++++ EXTRAIT SOURCE ++++
J.-M. Aphatie.- Bonjour, X. Bertrand.
 
Bonjour, J.-M. Aphatie.
 
J'ai lu que par optimisme, vous aviez réservé votre soirée pour les quarts de finale du championnat d'Europe. Vous étiez persuadé que la France se qualifierait. Alors, déçu, ce matin, X. Bertrand ?
 
Bien sûr. Bien sûr... comme des millions de Français. On savait que l'après-Zidane ne serait pas facile. On en a confirmation.
 
En revanche, la Turquie -pays d'Asie Mineure, selon les dirigeants de l'UMP- est qualifiée pour les quarts de finale. Alors, un pays d'Asie Mineure qui participe aux championnats d'Europe, c'est bizarre, ça ! Comment vous l'expliquez, X. Bertrand ?
 
Ah, ce n'est pas la première fois que cette question est posée.
 
Que je pose la question, non ! Mais je n'ai aucune réponse.
 
Oui.
 
Mais vous en avez, vous, des réponses pour ça ?
 
Sur l'organisation de l'euro et sur leur participation ?
 
Non, sur le "pays d'Asie Mineure", qui pourrait être championne d'Europe ?
 
Ah non, je n'ai pas d'avis là-dessus ; mais par contre, si votre question c'est : est-ce que je suis favorable en ce qui me concerne à l'adhésion de la Turquie - c'est un peu ça derrière votre question ?
 
Non, non, non. Je vous demande juste comme un pays d'Asie Mineure ? Vous êtes défavorable à l'adhésion de la Turquie. Vous êtes favorable à l'amendement qui obligerait un référendum si jamais la Turquie voulait adhérer ?
++++ EXTRAITS DU LISTING ++++
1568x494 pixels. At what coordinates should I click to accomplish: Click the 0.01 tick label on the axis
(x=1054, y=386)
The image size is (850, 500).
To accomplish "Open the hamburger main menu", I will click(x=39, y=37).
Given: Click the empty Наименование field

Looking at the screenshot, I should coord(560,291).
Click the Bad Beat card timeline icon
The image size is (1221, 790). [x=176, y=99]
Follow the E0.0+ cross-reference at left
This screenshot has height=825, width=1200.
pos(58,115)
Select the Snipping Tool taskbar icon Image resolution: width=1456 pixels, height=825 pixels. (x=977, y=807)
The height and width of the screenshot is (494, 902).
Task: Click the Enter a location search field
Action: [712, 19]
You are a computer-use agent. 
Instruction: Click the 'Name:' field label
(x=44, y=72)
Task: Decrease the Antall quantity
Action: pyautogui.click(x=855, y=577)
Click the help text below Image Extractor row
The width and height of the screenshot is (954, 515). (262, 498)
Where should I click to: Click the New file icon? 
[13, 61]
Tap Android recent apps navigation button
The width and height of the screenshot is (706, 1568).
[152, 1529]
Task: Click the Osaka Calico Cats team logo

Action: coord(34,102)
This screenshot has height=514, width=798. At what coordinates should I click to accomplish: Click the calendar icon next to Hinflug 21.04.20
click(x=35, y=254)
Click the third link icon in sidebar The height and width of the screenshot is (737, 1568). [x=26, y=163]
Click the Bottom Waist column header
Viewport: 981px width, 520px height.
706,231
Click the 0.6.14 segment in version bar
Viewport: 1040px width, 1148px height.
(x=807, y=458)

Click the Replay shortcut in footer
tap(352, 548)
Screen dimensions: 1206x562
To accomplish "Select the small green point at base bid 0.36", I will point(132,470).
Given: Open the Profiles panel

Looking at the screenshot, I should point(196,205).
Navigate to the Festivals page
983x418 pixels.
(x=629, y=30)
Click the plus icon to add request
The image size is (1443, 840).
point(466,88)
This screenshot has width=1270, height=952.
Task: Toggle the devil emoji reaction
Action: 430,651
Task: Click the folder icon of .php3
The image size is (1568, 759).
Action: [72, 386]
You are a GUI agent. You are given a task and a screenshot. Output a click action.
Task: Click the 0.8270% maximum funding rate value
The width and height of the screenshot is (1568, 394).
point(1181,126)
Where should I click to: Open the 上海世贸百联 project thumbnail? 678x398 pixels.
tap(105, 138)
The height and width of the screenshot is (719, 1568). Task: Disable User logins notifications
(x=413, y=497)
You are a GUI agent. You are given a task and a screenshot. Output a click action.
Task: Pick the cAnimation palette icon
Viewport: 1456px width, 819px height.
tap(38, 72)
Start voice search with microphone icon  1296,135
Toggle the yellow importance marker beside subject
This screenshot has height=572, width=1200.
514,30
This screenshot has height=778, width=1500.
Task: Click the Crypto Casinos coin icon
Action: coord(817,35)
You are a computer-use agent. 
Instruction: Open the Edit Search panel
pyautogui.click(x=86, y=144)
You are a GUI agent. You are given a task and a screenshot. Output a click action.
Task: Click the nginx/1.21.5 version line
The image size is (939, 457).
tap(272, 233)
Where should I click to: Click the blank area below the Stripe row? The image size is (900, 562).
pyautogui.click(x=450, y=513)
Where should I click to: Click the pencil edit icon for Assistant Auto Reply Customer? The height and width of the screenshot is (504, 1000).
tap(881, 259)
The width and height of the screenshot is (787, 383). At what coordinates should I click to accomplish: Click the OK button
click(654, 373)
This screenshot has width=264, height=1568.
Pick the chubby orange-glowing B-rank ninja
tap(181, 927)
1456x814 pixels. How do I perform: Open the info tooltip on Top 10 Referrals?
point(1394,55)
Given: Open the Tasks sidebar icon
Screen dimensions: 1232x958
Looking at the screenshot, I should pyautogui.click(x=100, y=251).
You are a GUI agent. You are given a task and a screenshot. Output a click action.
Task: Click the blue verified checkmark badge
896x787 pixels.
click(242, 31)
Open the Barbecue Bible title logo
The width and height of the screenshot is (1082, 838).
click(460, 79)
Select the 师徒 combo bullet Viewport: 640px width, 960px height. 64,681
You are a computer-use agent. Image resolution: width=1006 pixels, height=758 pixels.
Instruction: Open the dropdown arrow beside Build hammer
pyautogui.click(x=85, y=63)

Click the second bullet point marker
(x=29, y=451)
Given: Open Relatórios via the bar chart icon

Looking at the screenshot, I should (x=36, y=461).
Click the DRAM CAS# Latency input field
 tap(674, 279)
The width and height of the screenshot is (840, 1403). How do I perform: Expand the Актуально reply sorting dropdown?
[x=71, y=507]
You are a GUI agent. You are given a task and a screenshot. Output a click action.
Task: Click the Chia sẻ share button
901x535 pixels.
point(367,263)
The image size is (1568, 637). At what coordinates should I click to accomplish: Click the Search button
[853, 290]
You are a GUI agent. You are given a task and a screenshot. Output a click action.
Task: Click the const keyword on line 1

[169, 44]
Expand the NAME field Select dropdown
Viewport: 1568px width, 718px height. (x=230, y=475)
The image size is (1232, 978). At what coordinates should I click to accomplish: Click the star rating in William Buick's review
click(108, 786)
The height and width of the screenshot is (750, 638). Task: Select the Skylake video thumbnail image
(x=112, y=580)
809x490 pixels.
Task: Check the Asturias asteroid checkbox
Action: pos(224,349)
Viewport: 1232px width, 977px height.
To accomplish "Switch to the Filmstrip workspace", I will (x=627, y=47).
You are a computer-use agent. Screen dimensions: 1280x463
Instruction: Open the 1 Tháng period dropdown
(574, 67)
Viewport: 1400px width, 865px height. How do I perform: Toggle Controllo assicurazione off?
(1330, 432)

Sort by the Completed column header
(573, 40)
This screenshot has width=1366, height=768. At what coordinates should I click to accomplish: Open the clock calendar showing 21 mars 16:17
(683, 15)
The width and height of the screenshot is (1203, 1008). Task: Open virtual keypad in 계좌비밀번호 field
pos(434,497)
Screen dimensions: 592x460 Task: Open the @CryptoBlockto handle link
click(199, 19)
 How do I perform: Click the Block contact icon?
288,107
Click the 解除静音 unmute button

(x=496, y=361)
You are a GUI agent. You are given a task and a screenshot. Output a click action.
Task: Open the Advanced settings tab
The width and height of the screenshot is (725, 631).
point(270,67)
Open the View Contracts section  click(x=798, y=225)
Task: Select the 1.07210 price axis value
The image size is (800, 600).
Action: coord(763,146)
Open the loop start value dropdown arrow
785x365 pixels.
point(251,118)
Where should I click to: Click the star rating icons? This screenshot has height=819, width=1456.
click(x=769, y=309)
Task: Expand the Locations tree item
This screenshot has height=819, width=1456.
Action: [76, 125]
++++
Restituez mot pour mot le passage de l'entretien qui va de « Bonjour, J.-M. Aphatie. » jusqu'à « matin, X. Bertrand ? » inclus. Le listing n'a aucun lien avec l'entretien.

* LA RÉPONSE
Bonjour, J.-M. Aphatie.
 
J'ai lu que par optimisme, vous aviez réservé votre soirée pour les quarts de finale du championnat d'Europe. Vous étiez persuadé que la France se qualifierait. Alors, déçu, ce matin, X. Bertrand ?